───── ARTICLE ─────
Laura Ingalls Wilder and Rose Wilder Lane

 Why do we love the Little House books so much?  For Americans, they reinforce and particularize the heroic myths of westward expansion by hard-working, self-sufficient pioneers.  Those of us who grew up on the Great Plains feel a deeper connection: we think of the books as the story of our own ancestors.

Caroline Fraser pays homage to this longing for connection by starting her excellent Prairie Fires: The American Dreams of Laura Ingalls Wilder, with her own tenuous connection to the Wilders: her ancestors lived in the same corner of Wisconsin as the Ingalls.

Fraser then launches into a well-researched, wonderfully written story of the Ingalls.  In it, she carefully points out the differences between actual events and the books – Wilder had a habit of glossing over the difficult parts.  For example, leaving Burr Oak, Iowa, which the Ingalls fled without paying their debts, completely out of the books.  The difficulties that remained in the books are the sort that pioneers could heroically overcome or endure: locusts, or a severe winter.
─────
* WRITTEN EXERCISE 1:
According to the Laura Ingalls Wilder article, which town did the Ingalls family leave without paying their debts?
* WRITTEN EXERCISE 2:
Proceed with the Laura Ingalls Wilder article, picking up right after its final sentence.
───── RECORD SET ─────
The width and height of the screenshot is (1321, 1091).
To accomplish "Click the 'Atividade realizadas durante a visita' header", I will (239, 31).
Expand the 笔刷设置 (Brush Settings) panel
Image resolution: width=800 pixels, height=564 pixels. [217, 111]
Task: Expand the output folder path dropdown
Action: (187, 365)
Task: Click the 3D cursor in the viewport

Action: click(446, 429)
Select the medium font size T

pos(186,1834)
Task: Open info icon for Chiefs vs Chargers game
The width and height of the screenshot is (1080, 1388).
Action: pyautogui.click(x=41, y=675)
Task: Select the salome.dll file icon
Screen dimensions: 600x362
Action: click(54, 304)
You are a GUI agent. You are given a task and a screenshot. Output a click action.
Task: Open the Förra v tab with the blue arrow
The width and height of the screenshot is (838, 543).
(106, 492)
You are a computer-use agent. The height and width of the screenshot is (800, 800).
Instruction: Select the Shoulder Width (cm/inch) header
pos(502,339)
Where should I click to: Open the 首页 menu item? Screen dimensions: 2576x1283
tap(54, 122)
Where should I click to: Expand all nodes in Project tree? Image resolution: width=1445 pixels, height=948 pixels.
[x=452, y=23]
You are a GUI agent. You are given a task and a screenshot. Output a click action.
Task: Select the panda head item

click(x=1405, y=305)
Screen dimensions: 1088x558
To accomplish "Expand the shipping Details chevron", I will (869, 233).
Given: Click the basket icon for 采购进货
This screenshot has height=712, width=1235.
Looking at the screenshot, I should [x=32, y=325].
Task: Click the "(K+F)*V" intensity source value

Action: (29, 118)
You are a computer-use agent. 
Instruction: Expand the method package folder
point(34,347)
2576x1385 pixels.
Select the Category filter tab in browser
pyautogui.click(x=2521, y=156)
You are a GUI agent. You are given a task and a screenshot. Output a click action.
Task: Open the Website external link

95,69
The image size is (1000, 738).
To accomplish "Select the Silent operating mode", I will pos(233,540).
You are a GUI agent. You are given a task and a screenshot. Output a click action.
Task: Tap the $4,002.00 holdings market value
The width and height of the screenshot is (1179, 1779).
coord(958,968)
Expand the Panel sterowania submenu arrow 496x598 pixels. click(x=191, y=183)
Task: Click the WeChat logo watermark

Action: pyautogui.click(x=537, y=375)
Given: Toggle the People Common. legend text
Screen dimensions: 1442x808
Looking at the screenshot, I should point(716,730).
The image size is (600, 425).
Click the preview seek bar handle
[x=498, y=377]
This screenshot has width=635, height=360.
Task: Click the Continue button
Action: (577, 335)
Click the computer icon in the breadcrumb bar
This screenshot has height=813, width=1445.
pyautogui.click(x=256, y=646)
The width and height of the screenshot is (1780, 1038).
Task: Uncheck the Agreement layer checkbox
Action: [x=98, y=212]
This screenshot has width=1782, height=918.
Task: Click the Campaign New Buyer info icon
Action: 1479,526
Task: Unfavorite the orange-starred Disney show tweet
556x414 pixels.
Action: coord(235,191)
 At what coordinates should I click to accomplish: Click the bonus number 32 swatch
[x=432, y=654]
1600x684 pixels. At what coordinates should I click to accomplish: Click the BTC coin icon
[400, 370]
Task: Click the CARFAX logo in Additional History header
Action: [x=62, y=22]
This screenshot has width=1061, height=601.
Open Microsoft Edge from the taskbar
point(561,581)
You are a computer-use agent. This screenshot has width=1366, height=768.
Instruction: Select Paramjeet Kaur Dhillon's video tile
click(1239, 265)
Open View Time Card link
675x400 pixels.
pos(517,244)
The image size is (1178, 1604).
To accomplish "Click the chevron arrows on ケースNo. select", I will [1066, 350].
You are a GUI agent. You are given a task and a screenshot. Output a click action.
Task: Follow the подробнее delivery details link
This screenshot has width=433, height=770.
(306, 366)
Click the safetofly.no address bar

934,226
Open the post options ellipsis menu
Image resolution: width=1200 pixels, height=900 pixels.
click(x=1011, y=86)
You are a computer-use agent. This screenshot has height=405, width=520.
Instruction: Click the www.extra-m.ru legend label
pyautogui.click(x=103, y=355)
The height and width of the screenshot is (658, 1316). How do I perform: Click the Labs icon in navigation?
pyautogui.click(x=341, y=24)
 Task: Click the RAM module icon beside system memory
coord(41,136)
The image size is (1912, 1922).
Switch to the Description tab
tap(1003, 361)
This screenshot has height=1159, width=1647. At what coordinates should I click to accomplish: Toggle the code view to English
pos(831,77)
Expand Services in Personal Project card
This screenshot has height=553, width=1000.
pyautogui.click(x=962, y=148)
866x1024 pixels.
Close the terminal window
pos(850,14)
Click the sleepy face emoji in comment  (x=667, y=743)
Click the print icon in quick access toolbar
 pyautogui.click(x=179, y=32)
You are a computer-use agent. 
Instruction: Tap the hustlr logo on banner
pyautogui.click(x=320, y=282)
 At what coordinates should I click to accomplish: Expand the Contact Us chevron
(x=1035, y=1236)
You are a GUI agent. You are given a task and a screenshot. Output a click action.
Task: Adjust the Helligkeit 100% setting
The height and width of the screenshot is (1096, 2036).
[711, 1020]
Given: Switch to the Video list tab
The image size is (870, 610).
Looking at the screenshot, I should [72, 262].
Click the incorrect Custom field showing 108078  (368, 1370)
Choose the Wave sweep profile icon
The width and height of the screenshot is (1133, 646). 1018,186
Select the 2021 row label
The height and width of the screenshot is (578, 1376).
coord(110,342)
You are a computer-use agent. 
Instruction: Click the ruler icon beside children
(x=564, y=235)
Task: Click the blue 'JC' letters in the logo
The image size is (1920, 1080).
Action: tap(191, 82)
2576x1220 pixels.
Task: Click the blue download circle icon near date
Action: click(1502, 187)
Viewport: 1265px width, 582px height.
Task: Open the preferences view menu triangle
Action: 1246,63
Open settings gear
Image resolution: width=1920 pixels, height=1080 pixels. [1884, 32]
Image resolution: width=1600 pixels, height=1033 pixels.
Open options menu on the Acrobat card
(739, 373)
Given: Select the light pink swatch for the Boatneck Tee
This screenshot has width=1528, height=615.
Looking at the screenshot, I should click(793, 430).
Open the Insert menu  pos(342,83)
─────
* TASK OUTPUT 1:
Burr Oak, Iowa.

* TASK OUTPUT 2:
The Little House books end with Laura’s marriage to Almanzo Wilder, but happiness and prosperity eluded her. As noted in the posthumously published The First Four Years, Almanzo’s attempt to make a go of it as a homesteader failed.  Then he suffered a stroke that partially disabled him and left him unable to do heavy work for the rest of his life.  In 1894, when Laura was 27, they left South Dakota and moved to land near Mansfield, in southwest Missouri, where she lived out her life. 

Fraser did a huge amount of research, going beyond the published materials to the extensive trove of letters and diaries left behind by Laura and her daughter, Rose Wilder Lane, and on the newspaper columns Laura wrote for local papers, starting about 1910.  For example, Fraser uses letters and the various hand-written and typed manuscripts of the Little House books to show that Laura wrote them and Rose brilliantly edited them.

This book is also the story of Wilder’s daughter, and the fraught relationship between them.  The real revelation of these books is what an amoral piece of work Rose was. “The Lane who emerged during this period [1910’s, working for newspapers in San Francisco] had no conscience, was heedless of others’ feelings, and possessed little regard for professional courtesy….  She appeared to have no qualms or moral compass, no sense of what was fair or appropriate.”  It is fair to say she didn’t improve with age. In places, the book reads like a slow-motion train wreck; just when you think it can’t get worse, it does.  Indeed, it was Lane’s reputation for fabrication that would cause many to doubt the truthfulness of the Little House books.

It leaves the reader tempted to perform amateur psychoanalysis.  Just what sort of home environment could have produced Rose?  We know Laura had a temper and shouted a fair amount at Almanzo (and presumably Rose).  Do we hold it against Laura that she produced Rose?  Or do we just blame it on undiagnosed bipolar disorder?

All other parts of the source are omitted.